Destino e sincronie: via Santa Chiara, dove c’è il famoso monastero, è a un tiro di voce dal Conservatorio e vi si giunge per Via San Sebastiano, densa di negozi di strumenti musicali. Talvolta, al vespro, è possibile ascoltare canti gregoriani le cui ultime note vengono riprese dal pianoforte di Faiello e rilanciate per vicoli di basalto che si duplicano nei sentieri celesti generati dai lunghi cornicioni di palazzi che quasi si toccano. Al coro liturgico si mischia il «vicoleggiare» di voci osche, fenicie, greche, latine, arabe, spagnole, francesi, angloamericane. Un rabat sonoro.

Faiello partecipa alla «Nuova Compagnia di Canto Popolare», fondata da Roberto De Simone, lavora a lungo con Roberto Murolo ed approfondisce studi etnomusicali sul campo. Notevoli le ricerche sui «miserere» della settimana santa. Dalla frequentazione e osservazione delle feste popolari ha origine il suo interesse per «Dioniso» e per rituali, che è ancora possibile intercettare nel Sud Italia e lungo le coste del Mediterraneo, durante i quali si assiste al fenomeno della trance, studiato nei decenni passati da Lapassade. Si tratta di fenomeni antichissimi che, con quel tot di teatralizzazione che contengono, favoriscono il «passaggio» da una personalità a un’altra (Sergio Piro) e la «liberazione» dal dolore da parte del sottoproletariato.

Molti gli interpreti dei «pezzi» di Faiello, da Giovanni Mauriello a Lina Sastri a Isa Danieli. Le sue canzoni appartengono al popolo perché vengono cantate o fischiettate ma il loro autore è sconosciuto. Faiello ha rilanciato la grande tradizione musicale della Napoli di fine ‘800 non piantando le note in una serra ma liberandole per strada, «scugnizze». Il suo simbolo sonoro è un campanile dell’alto medioevo costruito con materiali di diverse epoche e che si eleva come un minareto sulla cui cima il vento diventa un muezìn. Napoli, «metropoli dialettale», è ricca di «pietre che cantano» (Schneider) e su queste pietre è rimasta l’ombra indelebile di Mozart che qui, incantato, rielaborò la tecnica del contrappunto.

Tra gli interessi di Faiello non poteva mancare Pulcinella, ma si tratta di un personaggio che ha poco a che vedere con le Atellane, piuttosto è quello, originario, di un bracciante che lavora sotto il sole (da qui il colore rosso della prima maschera indossata da Pulcinella) e, con altri salariati, durante la vendemmia e la mietitura, dava vita all’incanata (ronda di cani latranti ) e all’alluccata (allucco, grido sfrenato).
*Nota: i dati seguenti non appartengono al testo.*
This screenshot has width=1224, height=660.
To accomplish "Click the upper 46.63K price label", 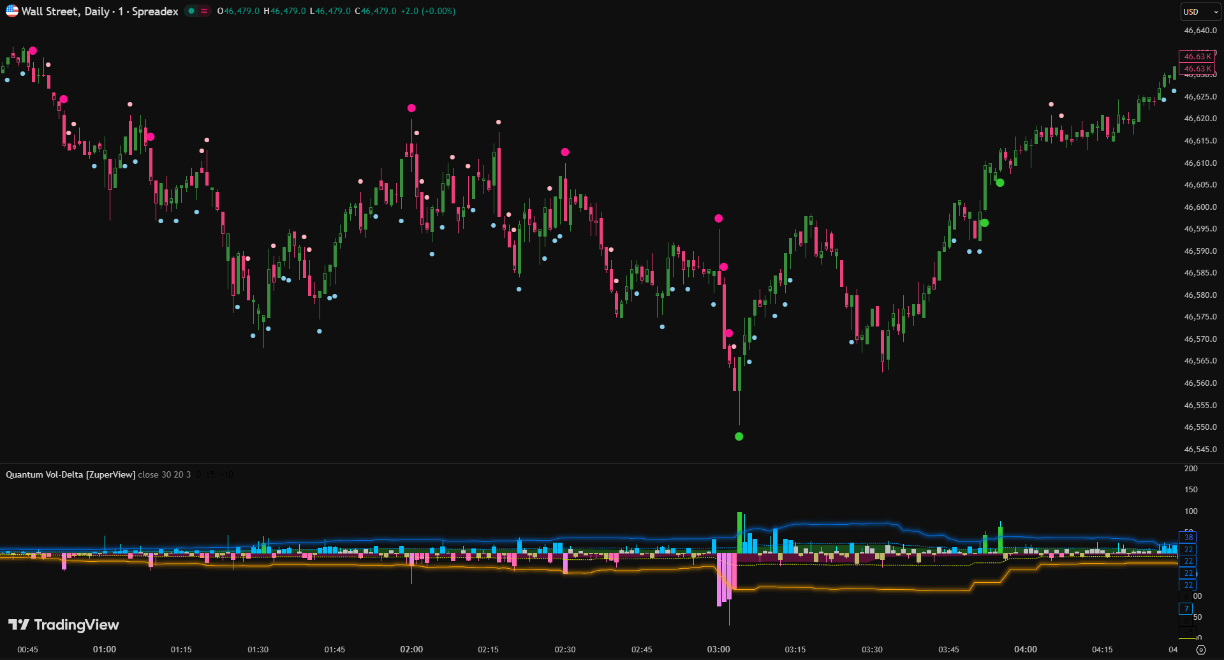I will (1197, 57).
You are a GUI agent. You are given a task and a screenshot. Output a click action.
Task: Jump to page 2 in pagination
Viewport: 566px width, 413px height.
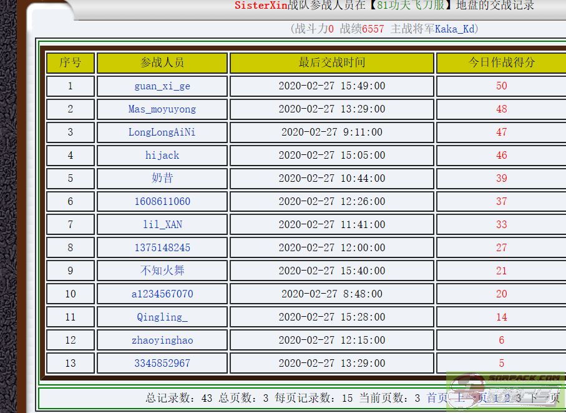507,398
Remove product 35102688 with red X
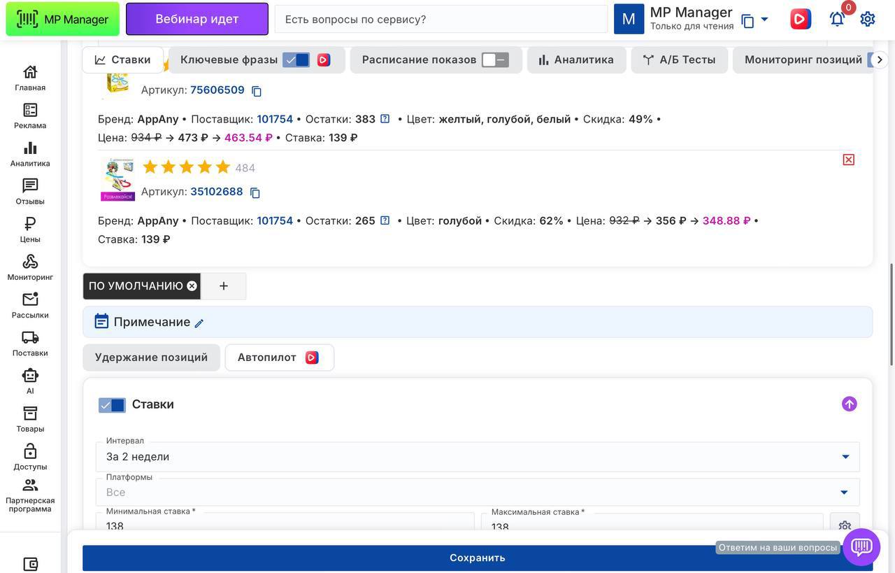Image resolution: width=895 pixels, height=573 pixels. pos(848,160)
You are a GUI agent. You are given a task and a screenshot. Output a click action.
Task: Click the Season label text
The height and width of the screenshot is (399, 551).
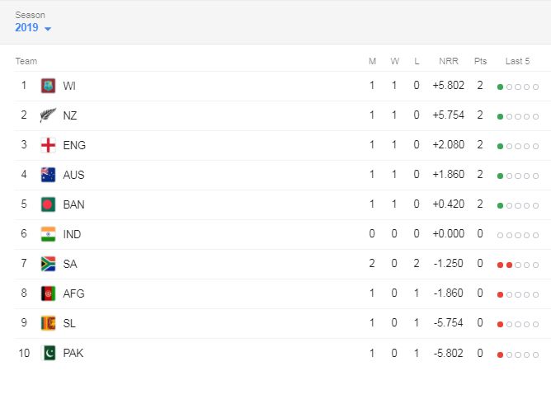(x=30, y=15)
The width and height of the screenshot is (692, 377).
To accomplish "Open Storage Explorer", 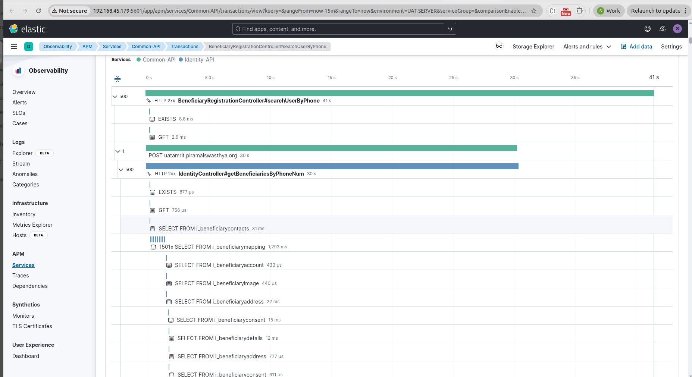I will 533,47.
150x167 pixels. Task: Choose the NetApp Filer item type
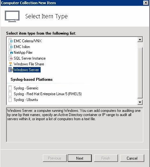coord(23,53)
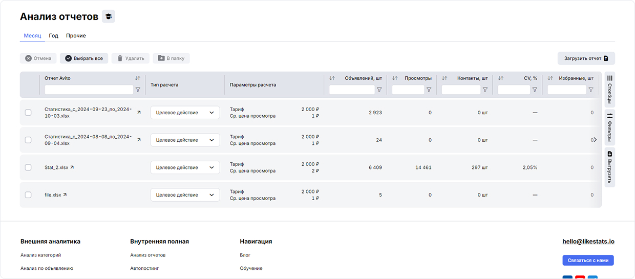
Task: Click the Отчет Avito filter text field
Action: (x=89, y=90)
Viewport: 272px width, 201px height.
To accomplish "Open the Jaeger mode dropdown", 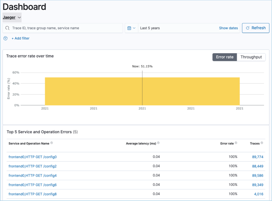I will (12, 17).
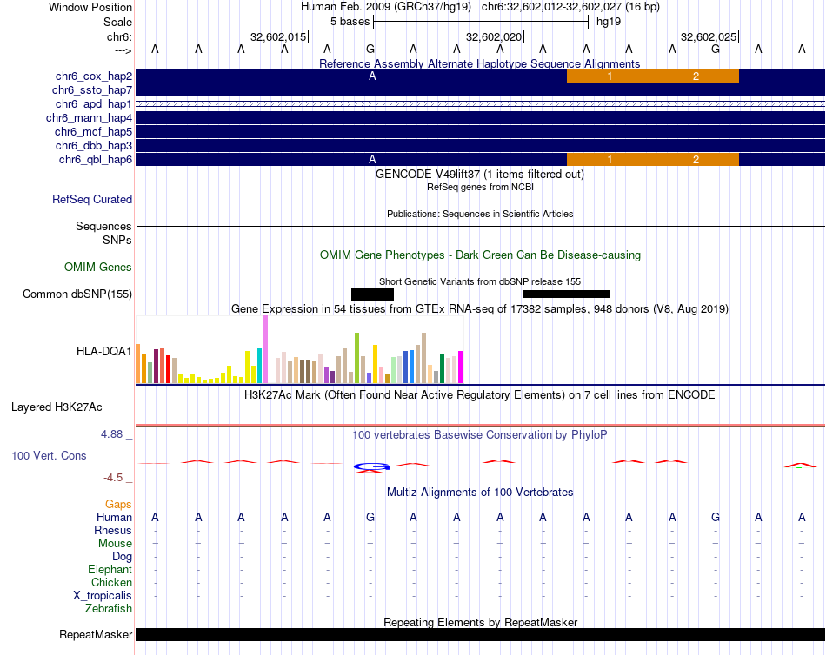Click the 32,602,020 position on the ruler

coord(494,36)
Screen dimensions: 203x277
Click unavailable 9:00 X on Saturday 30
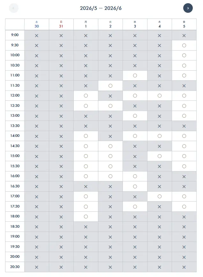pos(36,36)
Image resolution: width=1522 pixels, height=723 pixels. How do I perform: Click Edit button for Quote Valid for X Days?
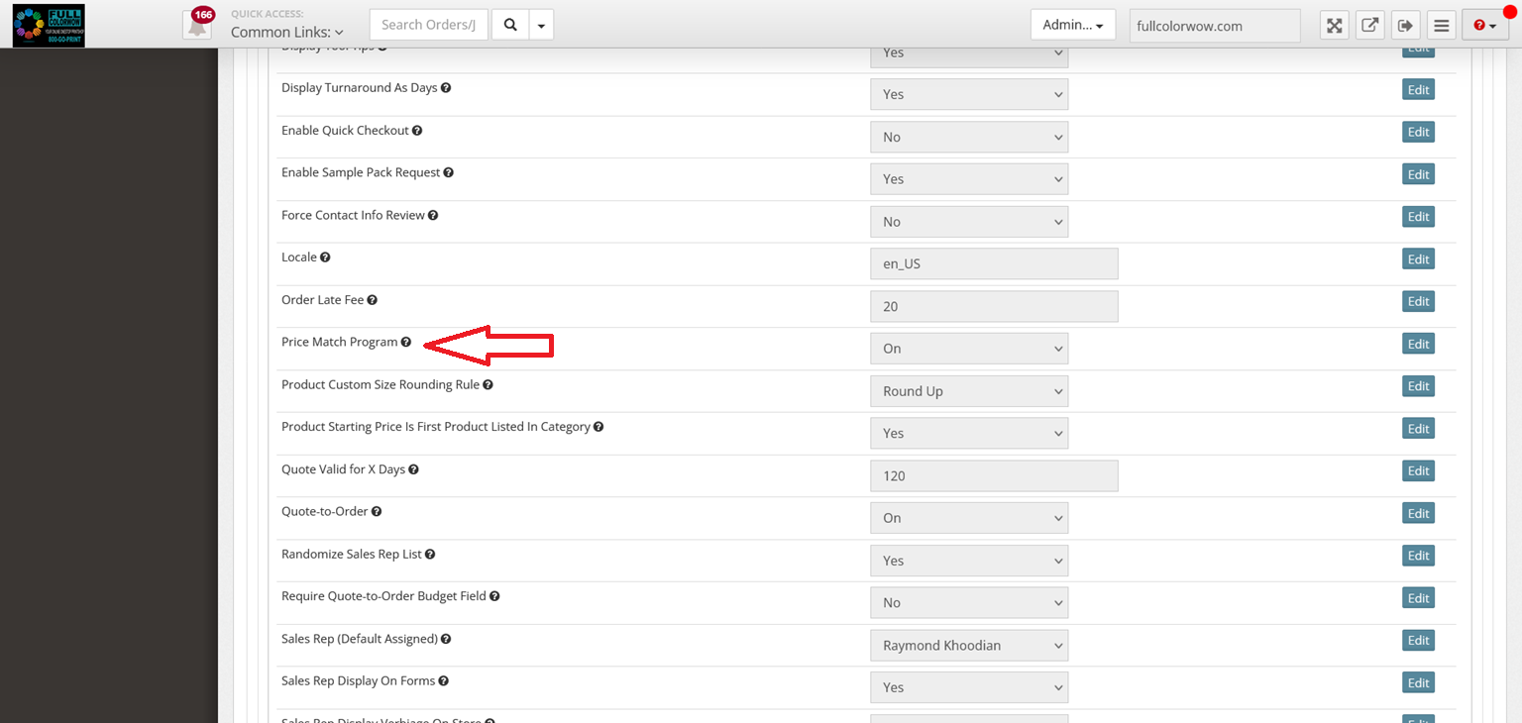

Dalla Domus Ars Pulcinella ha intrapreso il viaggio che lo condurrà, col supporto di un intellettuale come Nino Daniele, all’ UNESCO. Il metodo compositivo di questo autore ripercorre l’origine del linguaggio: dal grido alla lallazione all’agitazione neuromotoria al canto, intercettando vertici e vortici lirici come, p.es., in «Stella Diana», canzone dove la figura della gemella di sé stessa (Venere è stella del mattino e della sera, il vespro) richiama quella di Michelemmà, l’iscarola (ischitana) contesa con le carte da gioco dai turchi.

La Stella di Faiello ha gli attributi di Iside e, secondo una tradizione secolare, si identifica con la sirena e la «Madonna delle Grazie», quella che allatta. La Vergine incede con passo danzante al ritmo lunare, genera terremoti, il mondo vibra per un tamburo che suona senza essere percosso, quello del cuore.